Zinara pensou em ajudar mas lembrou que não tinha um centavo. “Tenho que voltar a trabalhar urgentemente!” -- balançou a cabeça pensativa
--Aqui, mamãe. -- estendeu duas notas de cinquenta -- É tudo que eu tenho. -- sacou o cartão -- Será que eles aceitam?
--Me dá os dois que eu testo! -- pegou tudo -- Pode deixar que sei negociar e Amina já tá preparando terreno pra minha atividade pechincheira! -- foi andando na direção da feira -- Di, Khadija, venham comigo! -- chamou -- Fui!
--Fomos! -- Deodoro deu tchauzinho e seguiu de mãos dadas com Khadija
--Inté! -- a menina falou
--Eu não posso com essa criançada... -- a astrônoma achava graça
--Vão lá ver a árvore, gente! -- Aisha aconselhou -- Eu vou na onda das pechincheiras! -- apontou na direção de Leda -- E tô na feira pra infernizar e comprar a bons preços! -- deu tchauzinho também -- Fui!
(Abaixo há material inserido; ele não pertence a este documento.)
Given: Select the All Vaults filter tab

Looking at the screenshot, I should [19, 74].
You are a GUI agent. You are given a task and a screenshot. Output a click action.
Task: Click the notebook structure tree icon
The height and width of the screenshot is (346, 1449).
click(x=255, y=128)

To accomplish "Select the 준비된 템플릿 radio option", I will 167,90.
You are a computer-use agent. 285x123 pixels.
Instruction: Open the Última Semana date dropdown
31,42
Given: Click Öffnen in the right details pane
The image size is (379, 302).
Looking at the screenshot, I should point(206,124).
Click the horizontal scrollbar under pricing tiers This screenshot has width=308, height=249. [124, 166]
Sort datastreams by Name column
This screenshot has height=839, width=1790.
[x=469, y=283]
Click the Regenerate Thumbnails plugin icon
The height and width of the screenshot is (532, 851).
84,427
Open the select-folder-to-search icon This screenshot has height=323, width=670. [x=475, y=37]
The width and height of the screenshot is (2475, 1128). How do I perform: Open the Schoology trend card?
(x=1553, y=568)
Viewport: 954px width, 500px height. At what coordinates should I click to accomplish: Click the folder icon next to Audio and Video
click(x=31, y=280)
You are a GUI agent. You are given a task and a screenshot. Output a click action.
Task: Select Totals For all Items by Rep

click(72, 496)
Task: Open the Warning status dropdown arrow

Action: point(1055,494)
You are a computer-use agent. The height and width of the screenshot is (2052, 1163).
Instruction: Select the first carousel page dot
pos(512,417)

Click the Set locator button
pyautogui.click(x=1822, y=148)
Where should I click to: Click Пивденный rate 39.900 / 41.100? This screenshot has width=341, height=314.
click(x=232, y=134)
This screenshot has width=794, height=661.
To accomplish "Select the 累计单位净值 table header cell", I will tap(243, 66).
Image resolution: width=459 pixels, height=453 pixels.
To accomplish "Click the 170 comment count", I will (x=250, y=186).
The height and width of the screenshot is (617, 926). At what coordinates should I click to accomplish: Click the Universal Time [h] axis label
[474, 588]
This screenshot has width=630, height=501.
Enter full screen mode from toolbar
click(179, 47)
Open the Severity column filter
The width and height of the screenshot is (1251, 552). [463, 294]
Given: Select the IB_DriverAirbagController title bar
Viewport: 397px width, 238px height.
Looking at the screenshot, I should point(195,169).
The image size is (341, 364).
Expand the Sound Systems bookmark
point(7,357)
--Ô, meu Pai... -- Janaína revirou os olhos e seguiu a mulher
--Já pensou se daqui a alguns anos, o povo vence o preconceito e aparece o nome de Sahar do ladinho do meu? -- perguntou sonhadora
--E você quer ficar comigo até daqui a alguns anos? -- perguntou fazendo um charme
--Choo? (O que?) Eu quero pra vida inteira! -- respondeu convicta -- E eu nem acredito que Allah me deu saúde e a chance de voltar pra vida! -- aproximou-se mais -- Foi tanta coisa que me aconteceu, que desde então parece que eu vivo sonhando... -- sorria
--Já é hora de acordar e dar um rumo na vida, Zinara. -- respondeu diretamente
Gastou uns segundos calada até que perguntou: -- Você tá falando da gente, né? -- ficou meio constrangida
--É. -- suspirou -- Tô falando de nós...
--Me dá um tempo, Sahar, min fadlik (por favor)! -- pediu humildemente -- Ainda não me enquadrei na minha rotina de novo... Preciso voltar pra Cidade Restinga, voltar a trabalhar, arrumar as coisas... -- explicava-se -- Eu preciso dar um jeito na vida... Não posso te trazer pra mim no meio da bagunça que estão as minhas coisas.
--Não quero ficar eternamente esperando por uma decisão! -- retrucou de pronto
--Não será eternamente! -- garantiu -- Wallahi! (Eu juro!) -- prometeu -- Só te peço pra esperar mais um pouco, habibi! Só mais um pouco! -- segurou-a pelos ombros -- Não tô fugindo, não tô te enrolando!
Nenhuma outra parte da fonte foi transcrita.